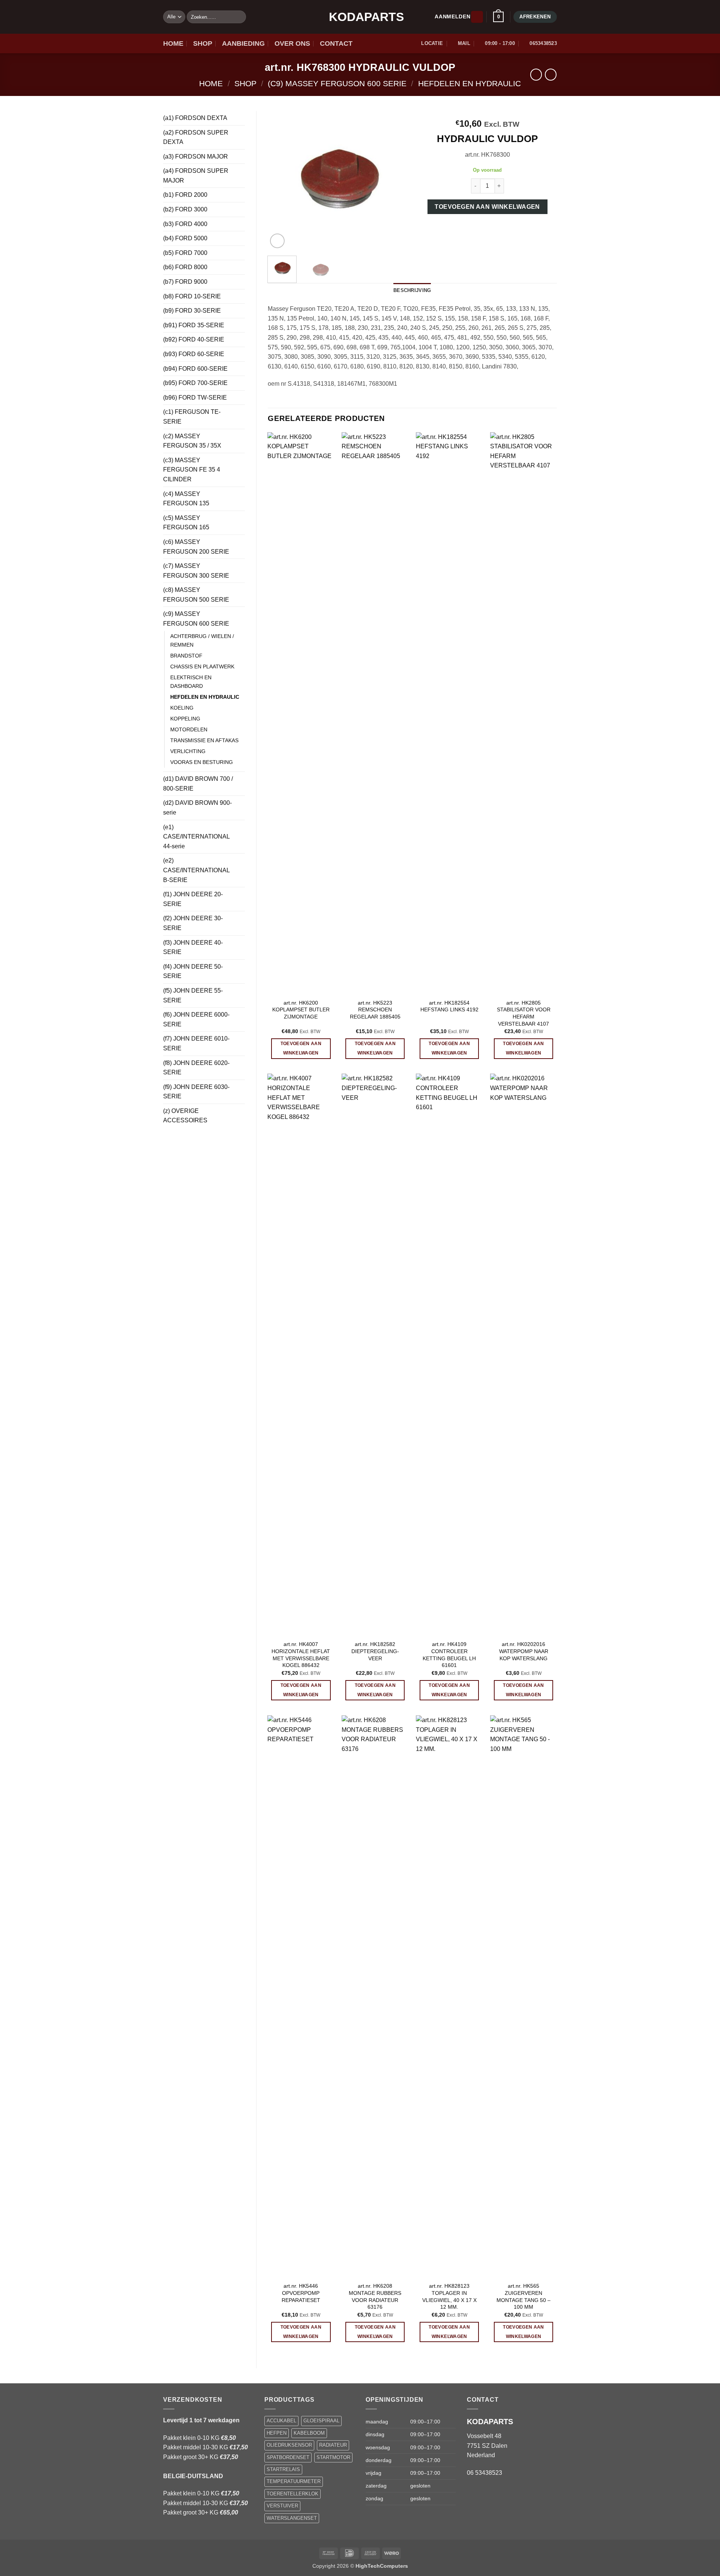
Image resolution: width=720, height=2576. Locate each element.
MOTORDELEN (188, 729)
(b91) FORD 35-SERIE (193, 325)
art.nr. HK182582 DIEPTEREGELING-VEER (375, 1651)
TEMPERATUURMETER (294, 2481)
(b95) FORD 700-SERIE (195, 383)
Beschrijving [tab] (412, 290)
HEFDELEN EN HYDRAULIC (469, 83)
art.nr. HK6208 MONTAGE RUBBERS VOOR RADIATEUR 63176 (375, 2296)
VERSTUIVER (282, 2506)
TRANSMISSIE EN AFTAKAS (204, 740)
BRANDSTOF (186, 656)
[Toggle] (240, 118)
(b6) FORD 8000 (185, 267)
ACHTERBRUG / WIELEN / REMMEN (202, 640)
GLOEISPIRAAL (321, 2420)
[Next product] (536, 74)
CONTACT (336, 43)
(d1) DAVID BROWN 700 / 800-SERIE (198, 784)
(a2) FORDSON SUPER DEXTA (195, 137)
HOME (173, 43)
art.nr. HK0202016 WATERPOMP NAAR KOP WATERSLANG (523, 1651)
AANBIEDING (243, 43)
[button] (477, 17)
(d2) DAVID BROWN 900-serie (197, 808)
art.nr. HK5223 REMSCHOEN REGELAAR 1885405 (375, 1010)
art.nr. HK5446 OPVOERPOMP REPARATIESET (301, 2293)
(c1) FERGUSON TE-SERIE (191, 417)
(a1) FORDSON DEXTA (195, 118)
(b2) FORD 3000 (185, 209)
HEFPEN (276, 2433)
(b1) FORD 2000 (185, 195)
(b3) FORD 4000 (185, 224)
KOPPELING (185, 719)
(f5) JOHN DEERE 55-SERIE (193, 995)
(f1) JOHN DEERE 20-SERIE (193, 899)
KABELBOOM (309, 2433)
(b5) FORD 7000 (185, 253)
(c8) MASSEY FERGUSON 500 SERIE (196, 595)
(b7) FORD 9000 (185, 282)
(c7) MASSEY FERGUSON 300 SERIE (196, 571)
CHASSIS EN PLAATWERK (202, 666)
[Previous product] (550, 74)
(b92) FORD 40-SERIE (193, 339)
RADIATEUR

########

The lines you need are those containing "JOHN"; find them in the records and copy them.

EXERCISE SOLUTION:
(f5) JOHN DEERE 55-SERIE (193, 995)
(f1) JOHN DEERE 20-SERIE (193, 899)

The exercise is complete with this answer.